Yes, stored procedures are supported and can be written using the Transact-SQL Syntax or using the Microsoft .NET Framework common runtime language (CLR) method.

Checkpoints

Non-Blocking Consistent Fuzzy

According to the SQL Server documentation, the following types of checkpoints are supported:

  1. Automatic Checkpoints: These resemble fuzzy checkpoints with the addition that they can be tuned to automatically be taken depending on the number of changes in the database over time. Naturally they end up having some additional overhead during recovery.
  2. Indirect Checkpoints: These more resemble consistent checkpoints as they limit the number of dirty pages allowed while checkpointing is ongoing. As a result it is advised that performance degradation might be observed. The main benefit is that they have lower recovery time.

Indexes

B+Tree Hash Table

Yes, both Primary key and secondary key indexes are supported.
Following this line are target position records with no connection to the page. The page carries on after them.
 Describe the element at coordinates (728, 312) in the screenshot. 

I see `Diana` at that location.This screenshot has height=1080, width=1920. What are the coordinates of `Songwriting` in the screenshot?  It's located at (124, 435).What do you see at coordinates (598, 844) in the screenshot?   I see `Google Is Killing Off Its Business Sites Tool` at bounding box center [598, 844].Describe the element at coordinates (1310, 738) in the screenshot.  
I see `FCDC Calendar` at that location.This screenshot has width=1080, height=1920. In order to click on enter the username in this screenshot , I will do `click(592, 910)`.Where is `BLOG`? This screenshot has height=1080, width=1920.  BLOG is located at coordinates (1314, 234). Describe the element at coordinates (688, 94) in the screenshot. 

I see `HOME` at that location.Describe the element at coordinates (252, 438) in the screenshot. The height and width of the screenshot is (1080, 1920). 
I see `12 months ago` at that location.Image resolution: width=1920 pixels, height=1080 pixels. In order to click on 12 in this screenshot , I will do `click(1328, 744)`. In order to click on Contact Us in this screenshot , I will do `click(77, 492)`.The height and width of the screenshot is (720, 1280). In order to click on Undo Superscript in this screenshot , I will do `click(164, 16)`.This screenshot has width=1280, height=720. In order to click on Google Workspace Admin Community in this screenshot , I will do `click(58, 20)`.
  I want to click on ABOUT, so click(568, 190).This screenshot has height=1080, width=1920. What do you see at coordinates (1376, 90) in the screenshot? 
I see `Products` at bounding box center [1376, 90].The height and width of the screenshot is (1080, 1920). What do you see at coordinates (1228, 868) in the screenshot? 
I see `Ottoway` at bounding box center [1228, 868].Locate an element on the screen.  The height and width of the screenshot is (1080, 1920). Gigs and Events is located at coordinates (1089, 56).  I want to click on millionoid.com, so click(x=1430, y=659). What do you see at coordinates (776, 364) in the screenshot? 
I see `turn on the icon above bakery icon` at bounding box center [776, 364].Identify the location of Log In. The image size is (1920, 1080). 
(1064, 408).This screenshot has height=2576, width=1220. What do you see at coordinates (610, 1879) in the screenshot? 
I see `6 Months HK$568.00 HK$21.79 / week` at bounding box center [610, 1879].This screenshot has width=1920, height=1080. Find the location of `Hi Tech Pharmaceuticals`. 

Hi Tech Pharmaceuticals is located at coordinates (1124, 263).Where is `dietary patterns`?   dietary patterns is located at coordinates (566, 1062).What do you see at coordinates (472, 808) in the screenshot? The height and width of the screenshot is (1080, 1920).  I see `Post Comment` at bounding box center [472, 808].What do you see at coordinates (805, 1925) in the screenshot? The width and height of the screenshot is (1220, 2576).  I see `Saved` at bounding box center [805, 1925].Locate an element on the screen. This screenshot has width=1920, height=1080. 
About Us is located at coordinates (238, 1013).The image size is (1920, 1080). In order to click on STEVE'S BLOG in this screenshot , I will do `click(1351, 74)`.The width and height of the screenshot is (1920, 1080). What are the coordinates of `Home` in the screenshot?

For both of these the index types(ref to definitions) supported are:

  1. Clustered:
  2. Unclustered
  3. Unique
  4. Filtered
  5. Hash
  6. Columnstore
  7. Spatial
  8. XML
  9. Full-Text

The internal data structures used for these indexes are BW-Trees primarily. BW-Trees are an in-memory optimized lock-free variant of the simple B+ Tree used in traditional DBMS. In-Memory hash table based Hash Indexes are also supported.